Here’s a surprising fact: We don’t know what makes up 80 percent of the matter in the universe. I don’t mean that the matter is made of atoms, and we just don’t know which kind of atoms. What I mean is that four-fifths of the universe appears to be made of something that isn’t atoms at all, or more to the point, it’s not made from any of the fundamental particles that we know of.
Why do we think that this mystery matter exists? The short answer is that Albert Einstein’s theory of gravity, general relativity, has painted us into a corner. When we look through telescopes at stars and galaxies moving through the universe, something we can’t see is causing their motion to bend in a particular way. Einstein’s theory of gravity tells how much of this invisible mass—physicists call it “dark matter”—there must be to bend the trajectory of things we can see.

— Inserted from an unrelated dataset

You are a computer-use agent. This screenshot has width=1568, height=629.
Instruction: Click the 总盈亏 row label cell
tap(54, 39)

Faced with a situation like this, we make guesses (hypotheses) that we hope explain our strange observations. A good hypothesis should both be consistent with every known fact and have other detectable consequences. If we look for these other consequences and don’t find them, we discard or revise our hypothesis.

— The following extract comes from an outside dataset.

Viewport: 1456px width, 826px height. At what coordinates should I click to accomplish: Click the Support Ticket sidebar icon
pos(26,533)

Somewhat to my surprise, I find myself working on an experiment designed to look for the consequences of a hypothetical dark matter particle known as the axion. This was surprising because physicists, like those in all professions, divide themselves up into distinct sub-fields. Predictably there are rivalries between, and stereotypes associated with, different cultures that build up around the subfields—the rough equivalent of engineering versus sales in the corporate world.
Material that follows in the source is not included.